__TASK__: Reproduce every line of the records below word for word.

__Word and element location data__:
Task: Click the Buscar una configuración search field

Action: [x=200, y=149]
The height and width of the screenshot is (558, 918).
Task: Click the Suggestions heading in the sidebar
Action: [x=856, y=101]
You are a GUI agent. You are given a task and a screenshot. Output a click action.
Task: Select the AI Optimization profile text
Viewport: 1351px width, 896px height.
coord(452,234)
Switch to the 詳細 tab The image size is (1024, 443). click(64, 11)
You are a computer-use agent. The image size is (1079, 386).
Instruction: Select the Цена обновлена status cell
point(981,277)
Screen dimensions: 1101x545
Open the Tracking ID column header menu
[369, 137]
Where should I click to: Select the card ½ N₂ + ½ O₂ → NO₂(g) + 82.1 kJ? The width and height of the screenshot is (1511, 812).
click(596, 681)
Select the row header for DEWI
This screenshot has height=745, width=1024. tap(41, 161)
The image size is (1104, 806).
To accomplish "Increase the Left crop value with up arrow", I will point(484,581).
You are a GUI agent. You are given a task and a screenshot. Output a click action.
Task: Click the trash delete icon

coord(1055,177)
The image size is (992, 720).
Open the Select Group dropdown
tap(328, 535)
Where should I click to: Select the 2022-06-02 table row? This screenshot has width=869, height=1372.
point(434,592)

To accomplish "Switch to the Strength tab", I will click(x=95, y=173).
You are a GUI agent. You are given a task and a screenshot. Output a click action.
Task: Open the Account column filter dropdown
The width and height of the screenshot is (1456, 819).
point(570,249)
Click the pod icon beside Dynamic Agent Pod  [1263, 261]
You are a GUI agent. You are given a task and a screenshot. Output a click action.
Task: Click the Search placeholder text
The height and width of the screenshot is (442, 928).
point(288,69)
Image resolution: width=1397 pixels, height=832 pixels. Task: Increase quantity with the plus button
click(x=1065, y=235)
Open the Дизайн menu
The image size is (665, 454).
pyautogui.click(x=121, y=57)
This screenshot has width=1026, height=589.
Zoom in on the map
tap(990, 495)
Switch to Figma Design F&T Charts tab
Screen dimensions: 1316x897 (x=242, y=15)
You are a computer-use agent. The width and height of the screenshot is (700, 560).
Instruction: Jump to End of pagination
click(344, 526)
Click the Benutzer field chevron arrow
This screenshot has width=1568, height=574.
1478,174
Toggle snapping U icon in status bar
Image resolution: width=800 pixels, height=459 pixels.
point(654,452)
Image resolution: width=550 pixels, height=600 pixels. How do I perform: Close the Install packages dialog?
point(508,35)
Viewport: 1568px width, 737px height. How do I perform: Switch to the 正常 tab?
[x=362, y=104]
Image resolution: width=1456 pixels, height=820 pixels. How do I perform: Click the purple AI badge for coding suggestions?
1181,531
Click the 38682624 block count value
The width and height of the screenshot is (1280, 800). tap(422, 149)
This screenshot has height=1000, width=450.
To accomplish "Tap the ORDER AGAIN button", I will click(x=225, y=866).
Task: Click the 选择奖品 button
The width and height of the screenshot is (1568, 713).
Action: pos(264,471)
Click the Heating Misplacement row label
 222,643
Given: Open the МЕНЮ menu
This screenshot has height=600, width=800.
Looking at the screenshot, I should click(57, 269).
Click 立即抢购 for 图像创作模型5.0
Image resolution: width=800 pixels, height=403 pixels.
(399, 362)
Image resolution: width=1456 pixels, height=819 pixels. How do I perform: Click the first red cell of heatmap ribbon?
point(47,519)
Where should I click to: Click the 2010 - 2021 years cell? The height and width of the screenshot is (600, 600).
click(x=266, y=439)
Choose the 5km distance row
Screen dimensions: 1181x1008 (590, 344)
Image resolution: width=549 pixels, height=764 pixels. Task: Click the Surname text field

__TASK RESULT__:
Task: Click the Buscar una configuración search field

Action: [x=200, y=149]
The height and width of the screenshot is (558, 918).
Task: Click the Suggestions heading in the sidebar
Action: [x=856, y=101]
You are a GUI agent. You are given a task and a screenshot. Output a click action.
Task: Select the AI Optimization profile text
Viewport: 1351px width, 896px height.
coord(452,234)
Switch to the 詳細 tab The image size is (1024, 443). click(64, 11)
You are a computer-use agent. The image size is (1079, 386).
Instruction: Select the Цена обновлена status cell
point(981,277)
Screen dimensions: 1101x545
Open the Tracking ID column header menu
[369, 137]
Where should I click to: Select the card ½ N₂ + ½ O₂ → NO₂(g) + 82.1 kJ? The width and height of the screenshot is (1511, 812).
click(596, 681)
Select the row header for DEWI
This screenshot has height=745, width=1024. tap(41, 161)
The image size is (1104, 806).
To accomplish "Increase the Left crop value with up arrow", I will point(484,581).
You are a GUI agent. You are given a task and a screenshot. Output a click action.
Task: Click the trash delete icon

coord(1055,177)
The image size is (992, 720).
Open the Select Group dropdown
tap(328, 535)
Where should I click to: Select the 2022-06-02 table row? This screenshot has width=869, height=1372.
point(434,592)

To accomplish "Switch to the Strength tab", I will click(x=95, y=173).
You are a GUI agent. You are given a task and a screenshot. Output a click action.
Task: Open the Account column filter dropdown
The width and height of the screenshot is (1456, 819).
point(570,249)
Click the pod icon beside Dynamic Agent Pod  [1263, 261]
You are a GUI agent. You are given a task and a screenshot. Output a click action.
Task: Click the Search placeholder text
The height and width of the screenshot is (442, 928).
point(288,69)
Image resolution: width=1397 pixels, height=832 pixels. Task: Increase quantity with the plus button
click(x=1065, y=235)
Open the Дизайн menu
The image size is (665, 454).
pyautogui.click(x=121, y=57)
This screenshot has width=1026, height=589.
Zoom in on the map
tap(990, 495)
Switch to Figma Design F&T Charts tab
Screen dimensions: 1316x897 (x=242, y=15)
You are a computer-use agent. The width and height of the screenshot is (700, 560).
Instruction: Jump to End of pagination
click(344, 526)
Click the Benutzer field chevron arrow
This screenshot has width=1568, height=574.
1478,174
Toggle snapping U icon in status bar
Image resolution: width=800 pixels, height=459 pixels.
point(654,452)
Image resolution: width=550 pixels, height=600 pixels. How do I perform: Close the Install packages dialog?
point(508,35)
Viewport: 1568px width, 737px height. How do I perform: Switch to the 正常 tab?
[x=362, y=104]
Image resolution: width=1456 pixels, height=820 pixels. How do I perform: Click the purple AI badge for coding suggestions?
1181,531
Click the 38682624 block count value
The width and height of the screenshot is (1280, 800). tap(422, 149)
This screenshot has height=1000, width=450.
To accomplish "Tap the ORDER AGAIN button", I will click(x=225, y=866).
Task: Click the 选择奖品 button
The width and height of the screenshot is (1568, 713).
Action: pos(264,471)
Click the Heating Misplacement row label
 222,643
Given: Open the МЕНЮ menu
This screenshot has height=600, width=800.
Looking at the screenshot, I should click(57, 269).
Click 立即抢购 for 图像创作模型5.0
Image resolution: width=800 pixels, height=403 pixels.
(399, 362)
Image resolution: width=1456 pixels, height=819 pixels. How do I perform: Click the first red cell of heatmap ribbon?
point(47,519)
Where should I click to: Click the 2010 - 2021 years cell? The height and width of the screenshot is (600, 600).
click(x=266, y=439)
Choose the 5km distance row
Screen dimensions: 1181x1008 (590, 344)
Image resolution: width=549 pixels, height=764 pixels. Task: Click the Surname text field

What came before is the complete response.